Uranium Nitride (UN) Doped with Niobium (Nb) as a New Nuclear Fuel

Abstract

Uranium nitride (UN) has emerged as a strong candidate for advanced nuclear fuels owing to its high uranium density, excellent thermal conductivity, and favourable neutronic characteristics relative to conventional UO2. A key limitation of UN, however, is its susceptibility to oxidation. This drawback can be alleviated through doping strategies, which facilitate the formation of more stable oxides and thereby improve the fuel’s overall performance. The study employed sputtering deposition to synthesise uranium nitride (UN) thin films doped with niobium (Nb) under varying sputtering conditions.
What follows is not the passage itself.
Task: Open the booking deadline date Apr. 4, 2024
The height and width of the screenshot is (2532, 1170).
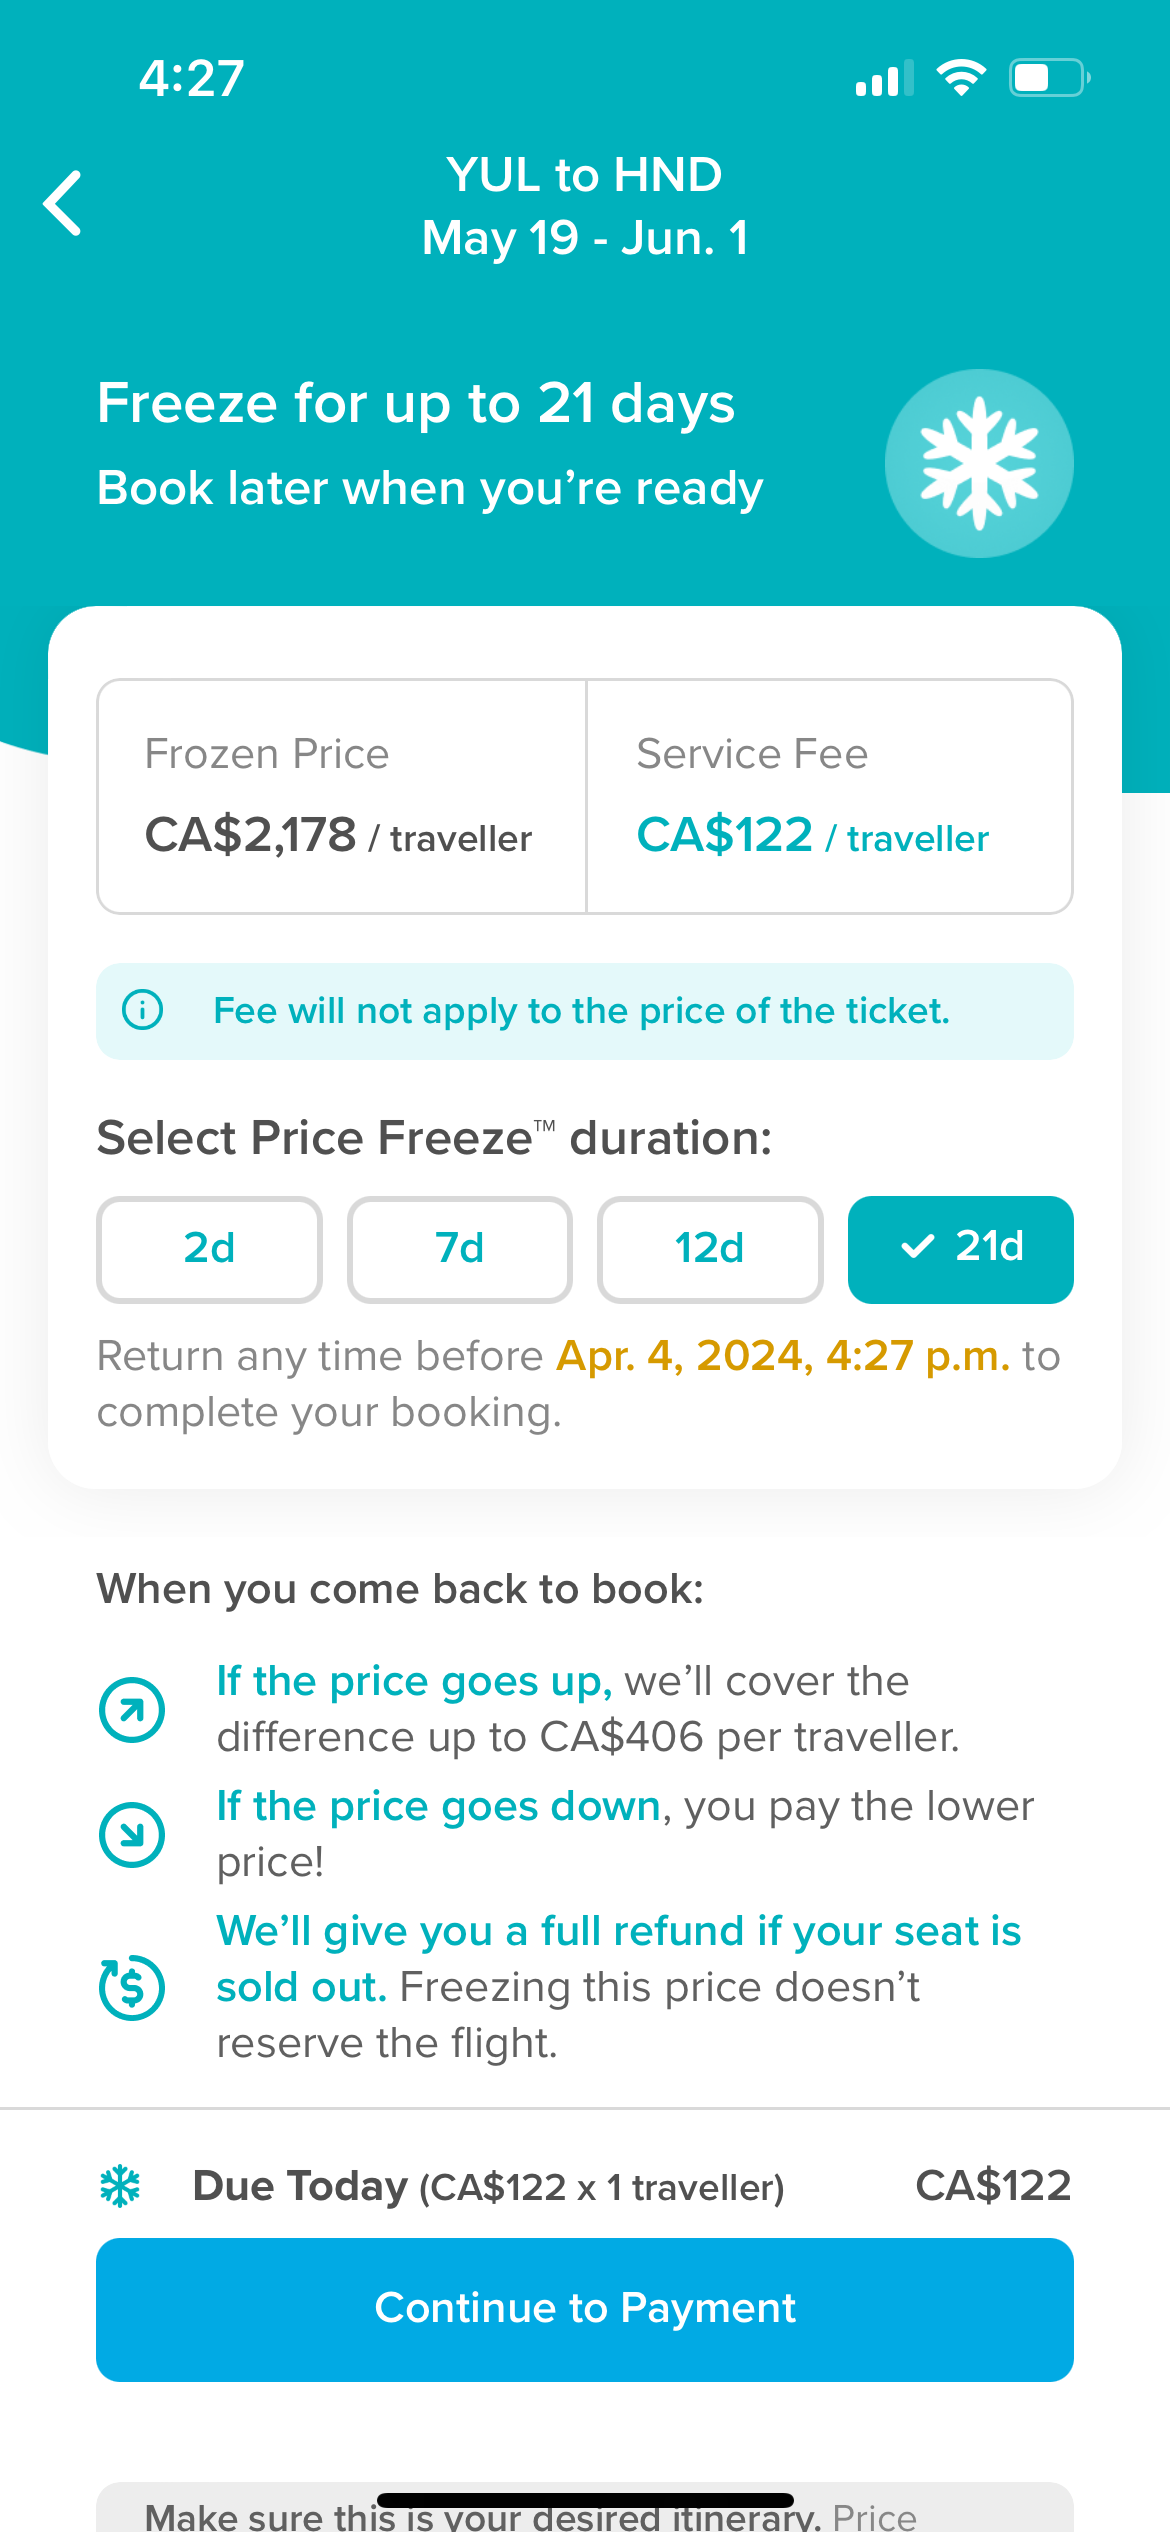Action: (x=783, y=1355)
The samples were characterised using X-ray diffraction (XRD), X-ray reflectivity (XRR), and X-ray photoelectron spectroscopy (XPS). Data analysis and fitting were carried out using GenX for XRR and CasaXPS for XPS. The findings reveal a shift in the diffraction peaks toward higher 2θ values, observed as a movement to the right, was noted, which typically indicates a reduction in the lattice parameter and hence lattice contraction. This effect arises because niobium atoms substitute for uranium within the UN lattice; owing to its smaller atomic radius relative to uranium, niobium incorporation reduces the interatomic spacing. XRR analysis confirmed differences in layer thickness, density, and interface roughness, while XPS indicated similar U 4f peak positions across the tested samples with minor variations in chemical states. These results demonstrate the significant influence of niobium incorporation on the structural and chemical properties of UN, providing insights for optimising doped nitride fuels for advanced reactor applications.